Collected data.
'''

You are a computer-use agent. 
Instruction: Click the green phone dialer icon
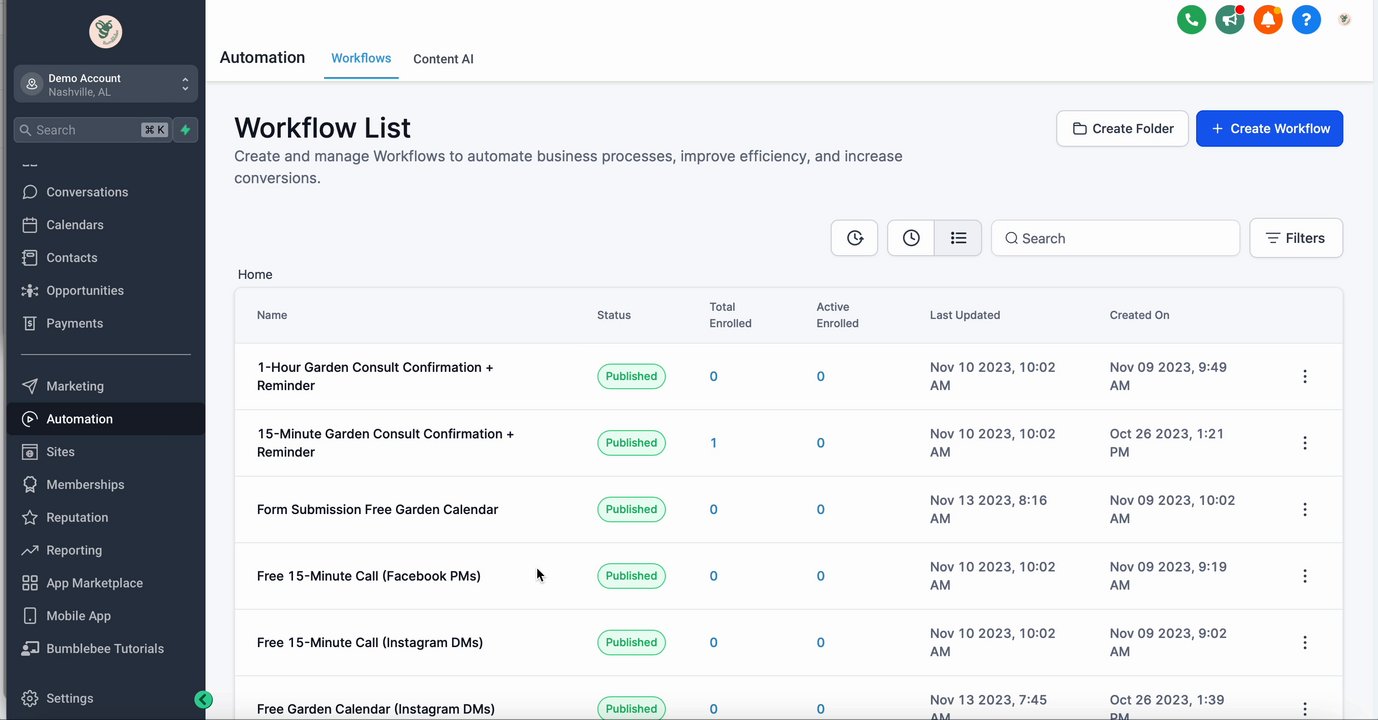pos(1191,19)
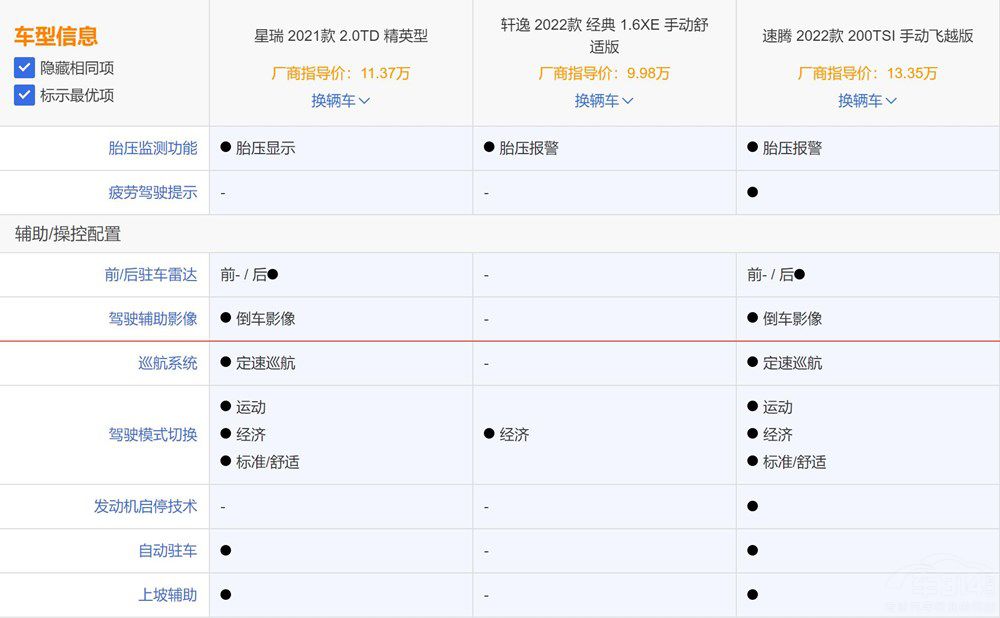The height and width of the screenshot is (618, 1000).
Task: Open the 驾驶辅助影像 parameter link
Action: tap(153, 318)
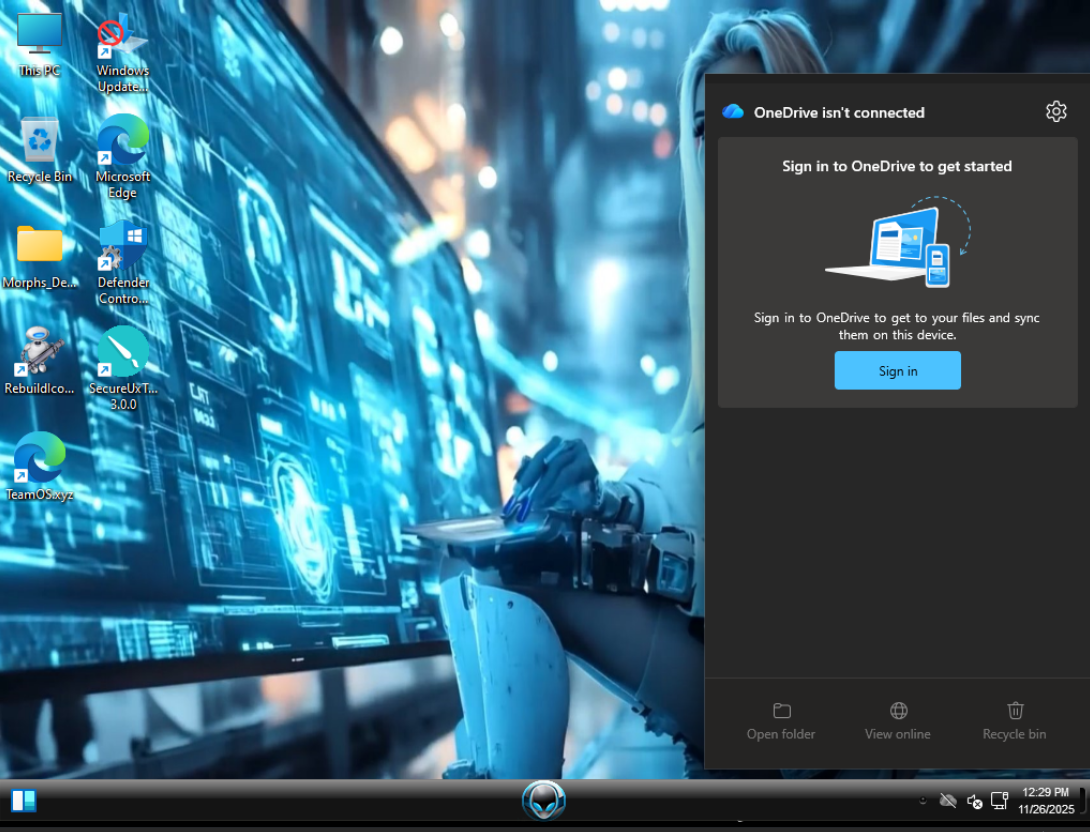Expand the hidden system tray icons
1090x832 pixels.
(922, 801)
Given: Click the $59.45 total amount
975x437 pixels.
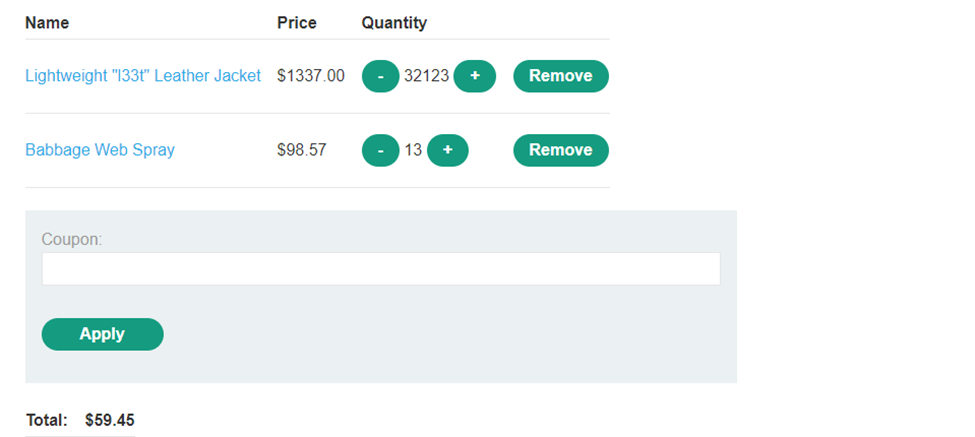Looking at the screenshot, I should coord(110,420).
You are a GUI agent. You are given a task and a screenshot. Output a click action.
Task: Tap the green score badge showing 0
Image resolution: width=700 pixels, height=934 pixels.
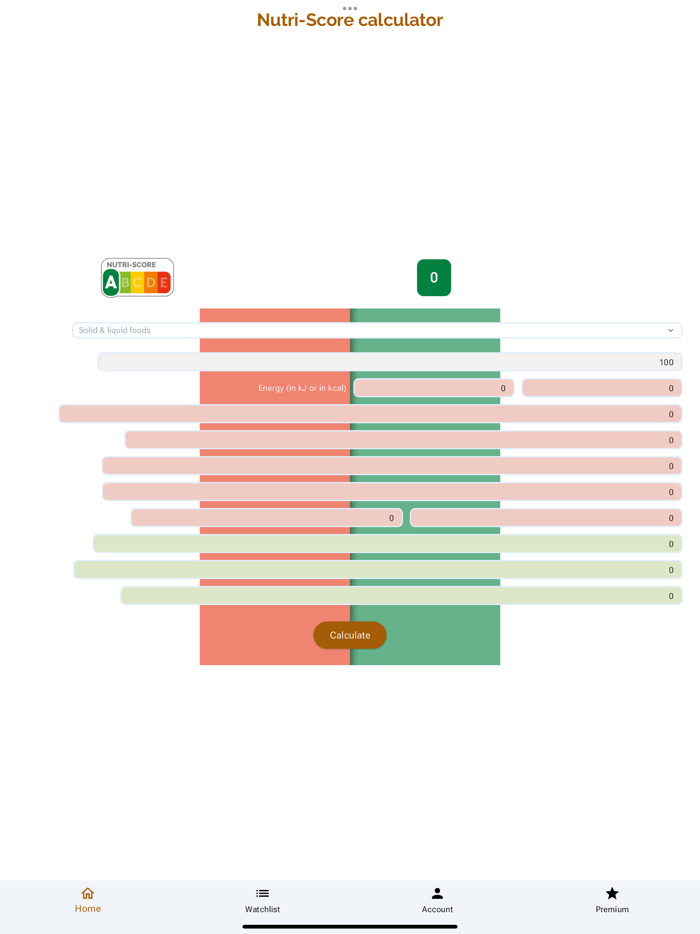coord(433,277)
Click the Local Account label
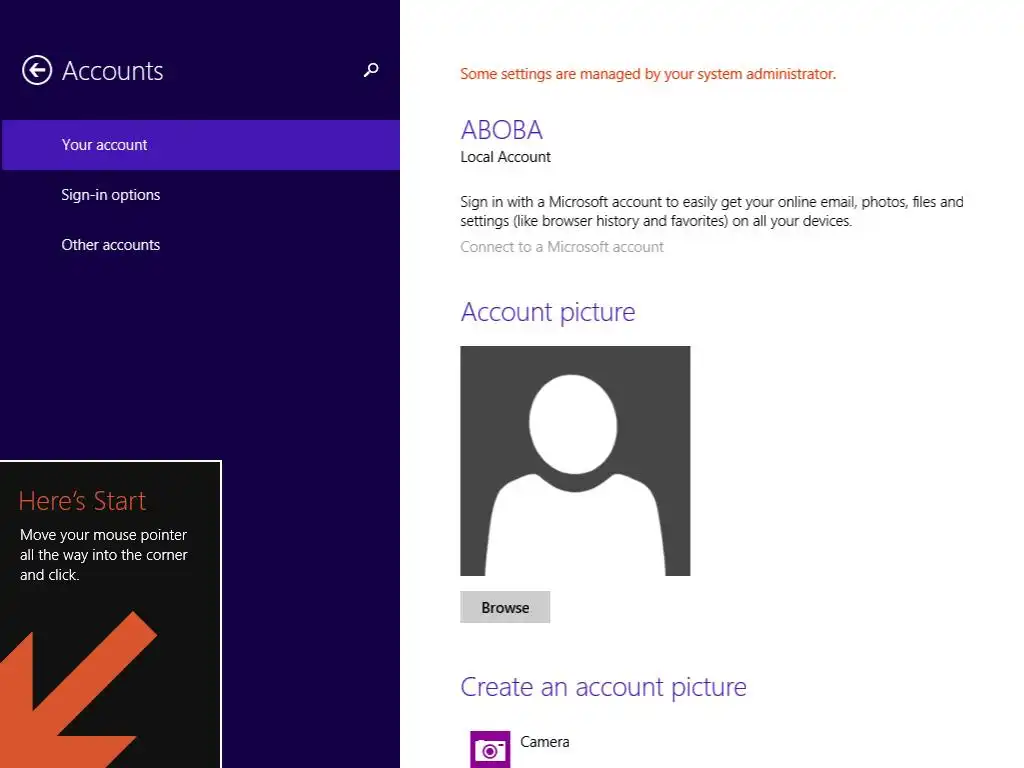 505,157
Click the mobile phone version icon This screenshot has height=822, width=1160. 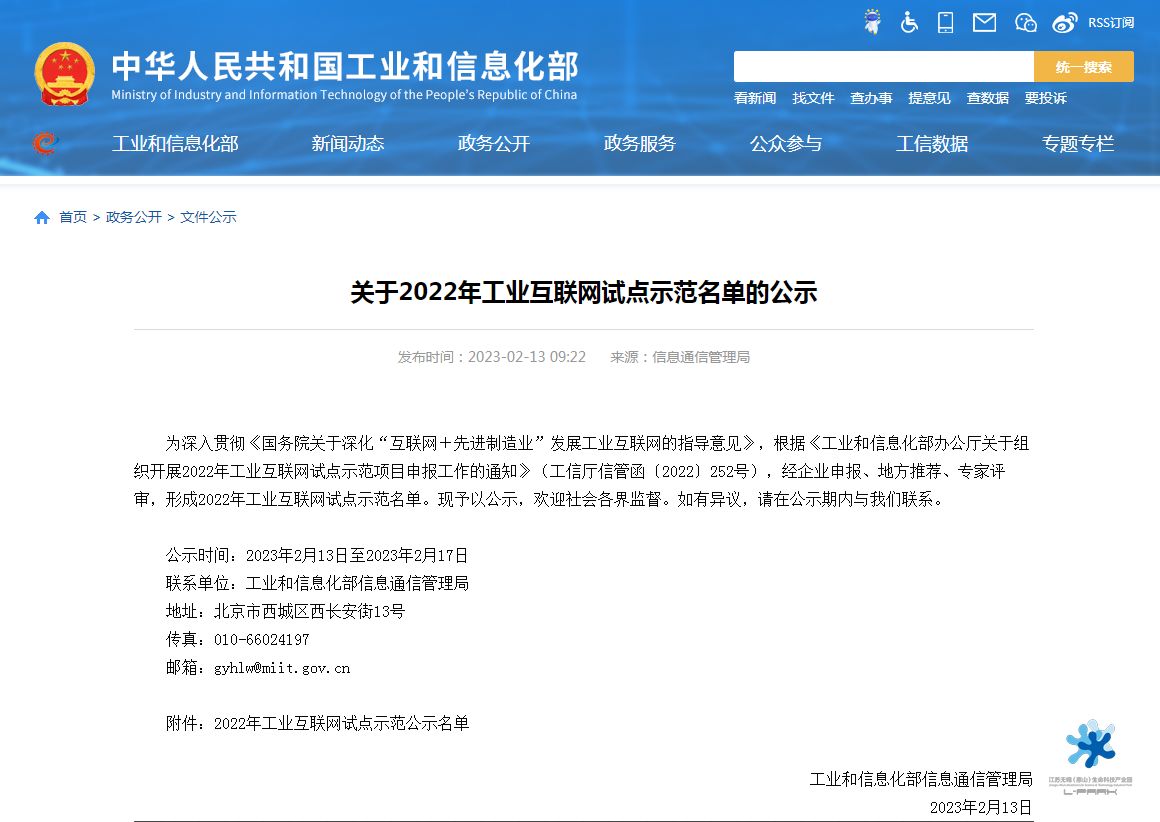[x=945, y=22]
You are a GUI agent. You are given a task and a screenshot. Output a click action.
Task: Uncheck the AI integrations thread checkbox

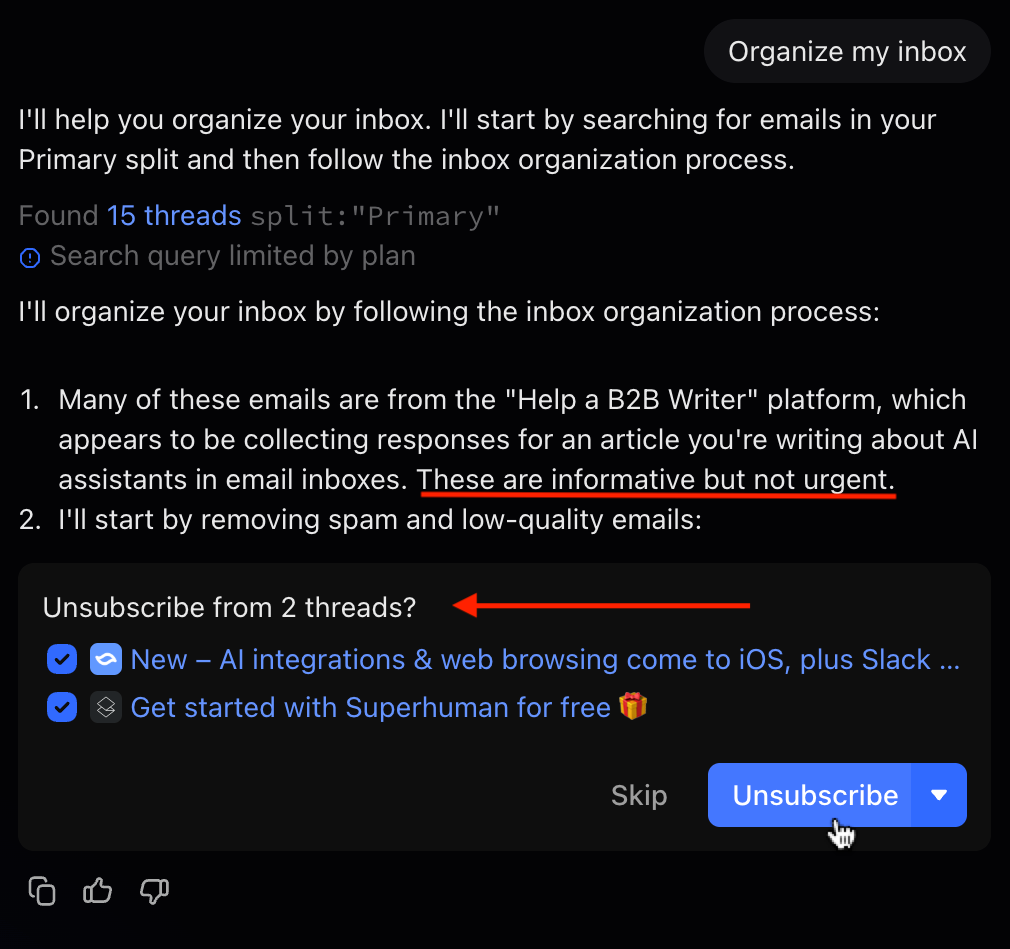[x=62, y=660]
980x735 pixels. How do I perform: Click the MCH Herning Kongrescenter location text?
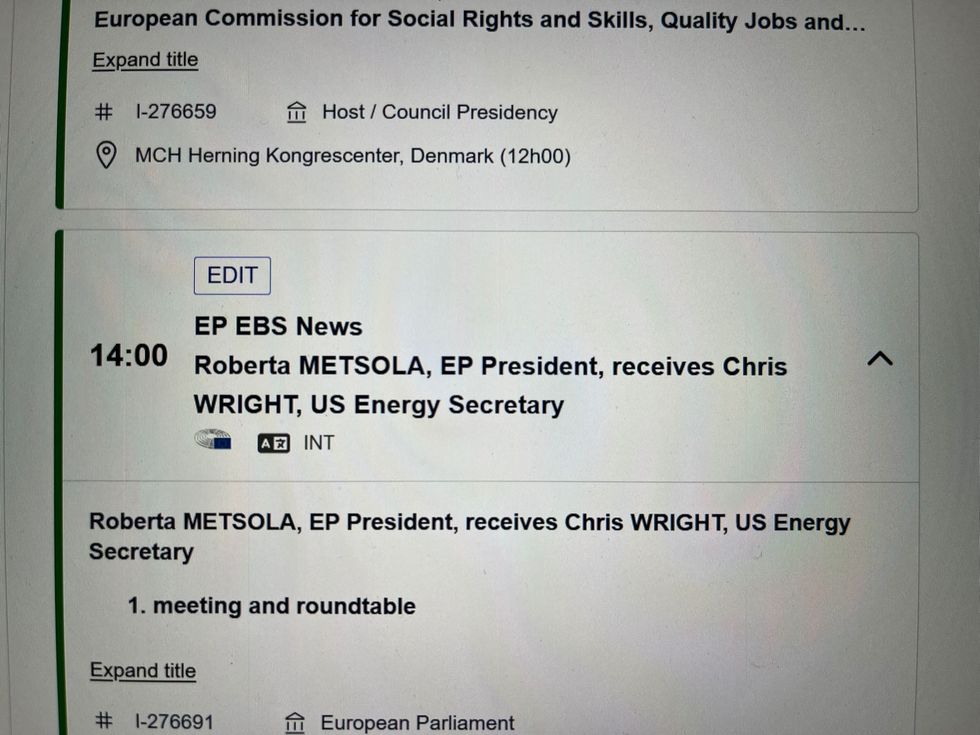point(352,156)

'''

Problem details.
Find "Task: Uncheck the" in the entries, then reproduce that line and each line after it exactly, through the last one. Pictures do not go in.

Output of the task.
Task: Uncheck the AI integrations thread checkbox

[x=62, y=660]
980x735 pixels. How do I perform: Click the MCH Herning Kongrescenter location text?
point(352,156)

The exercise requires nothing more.